> _Seitentext_
Naja, eher mäßiger Trick. Das script ist aber ganz nett.

Allerdings ändert das nichts an der Tatsache, dass das Verhalten von Spielen unter Linux einfach nur hirnlos ist.

Oder kann mir von euch einer sinnvoll erklären, warum sie im Vollbildmodus unbedingt die Tastatur blockieren müssen?

----------

## jonny_mc_conny

nun dann muss windows wohl herhalten...

was mich an der sache stört ist, dass ich auch online spielen möchte. und ich zocke immer mit einem etwas lauen gefühl mit windows, was mich ziemlich aufregt. und im grunde bin ich nicht bereit 70 euro für eine halbwegs normale sicherheitssuite zu zahlen, die dann aber in etwa die hälfte meiner rescourcen schluckt...

sorry is vielleicht offtopic, aber was solls...

----------

## mv

 *Vortex375 wrote:*   

> Was mich so aufregt, ist dass dieses Problem wirklich bei _jedem_ Linux-Spiel besteht, so als würden die Linux-Spieleentwickler alle das gleiche crappy Framework benutzen und keiner kommt auf die Idee dort mal ein paar Verbesserungen anzubringen.

 

Die meisten Spiele werden wohl auf sdl aufsetzen, und dessen Verhalten hängt von der Konfiguration - sprich: Deinen Environment-Variablen - ab. Zwar habe ich nicht genau recherchiert, aber ich vermute, dass Du mit verstehender Lektüre von /usr/share/doc/libsdl*/html/docs/html/sdlenvvars.html das von Dir gewünschte Verhalten erreichen kannst (vermutlich auf Kosten von Geschwindigkeit).

----------

Datenauflistung:

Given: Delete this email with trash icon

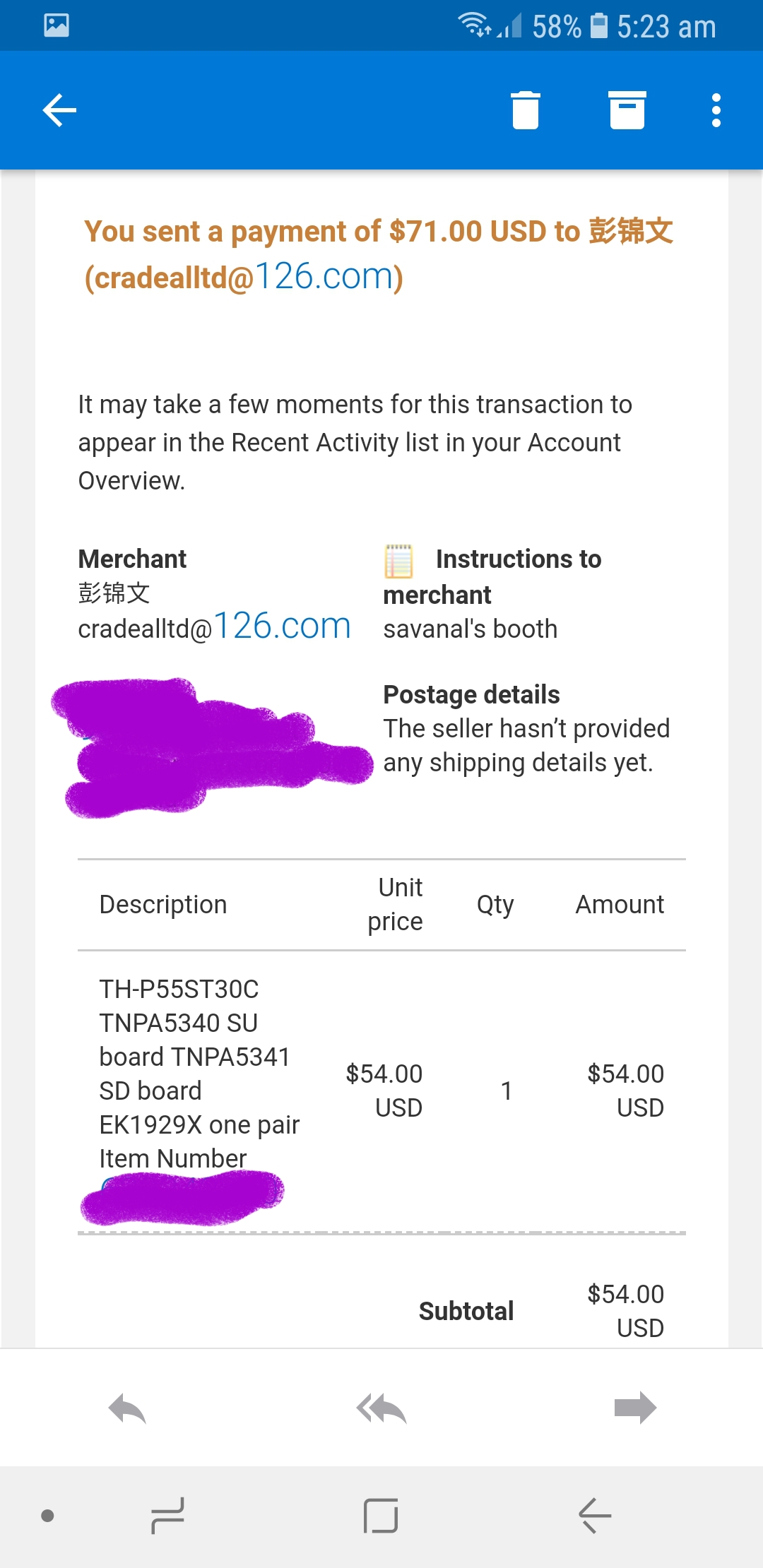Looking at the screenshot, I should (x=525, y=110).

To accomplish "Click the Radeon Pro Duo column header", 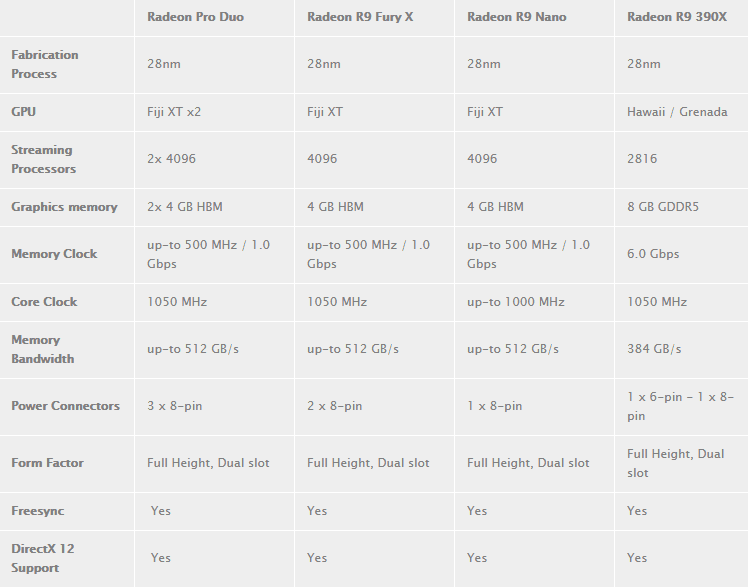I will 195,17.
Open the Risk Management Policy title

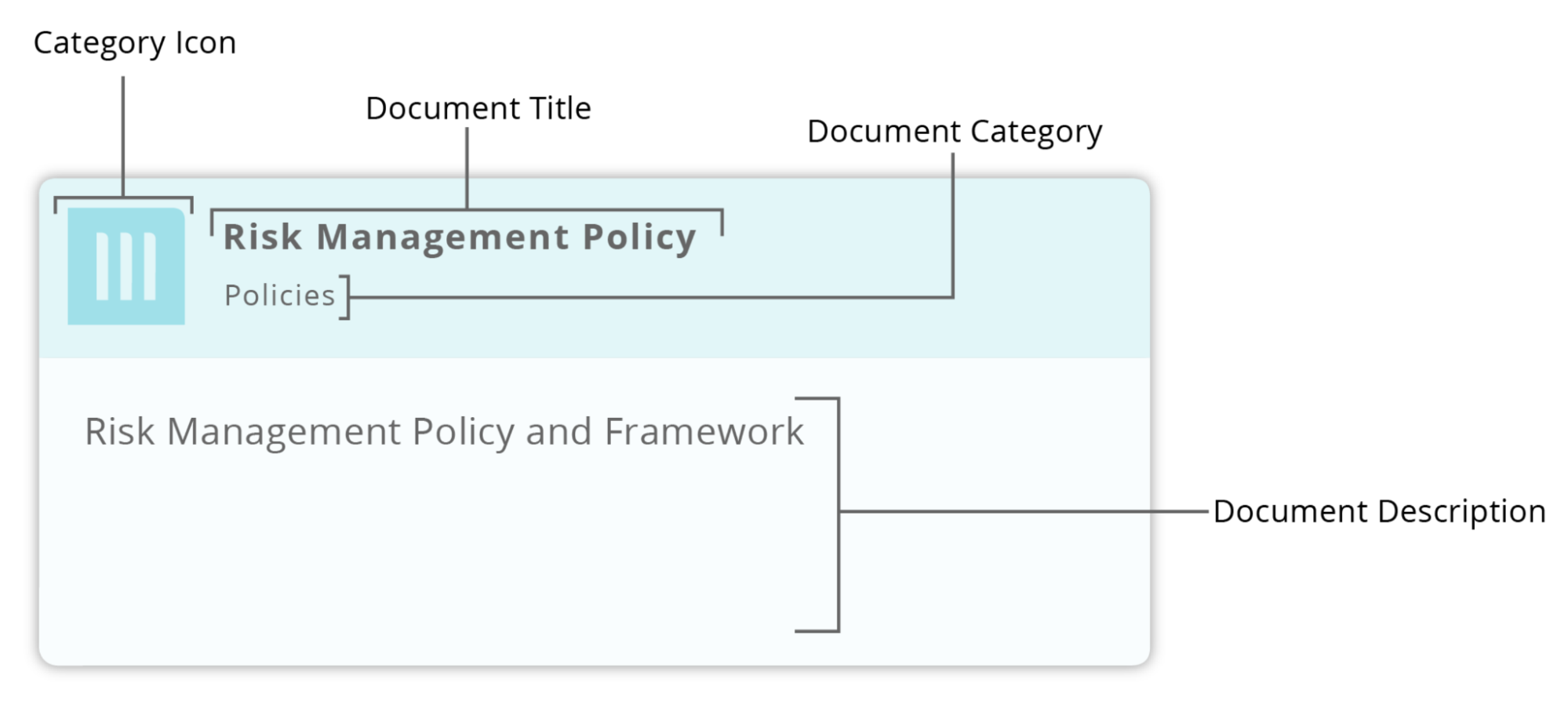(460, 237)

> _Gestellte Aufgabe A_
Wie viel Euro will jonny_mc_conny laut Seitentext nicht für eine Sicherheitssuite ausgeben?
> _Gestellte Aufgabe B_
Welche Benutzernamen kommen im Seitentext vor? Nenne alle.

> _Vollständige Antwort A_
70 Euro.

> _Vollständige Antwort B_
jonny_mc_conny, mv, Vortex375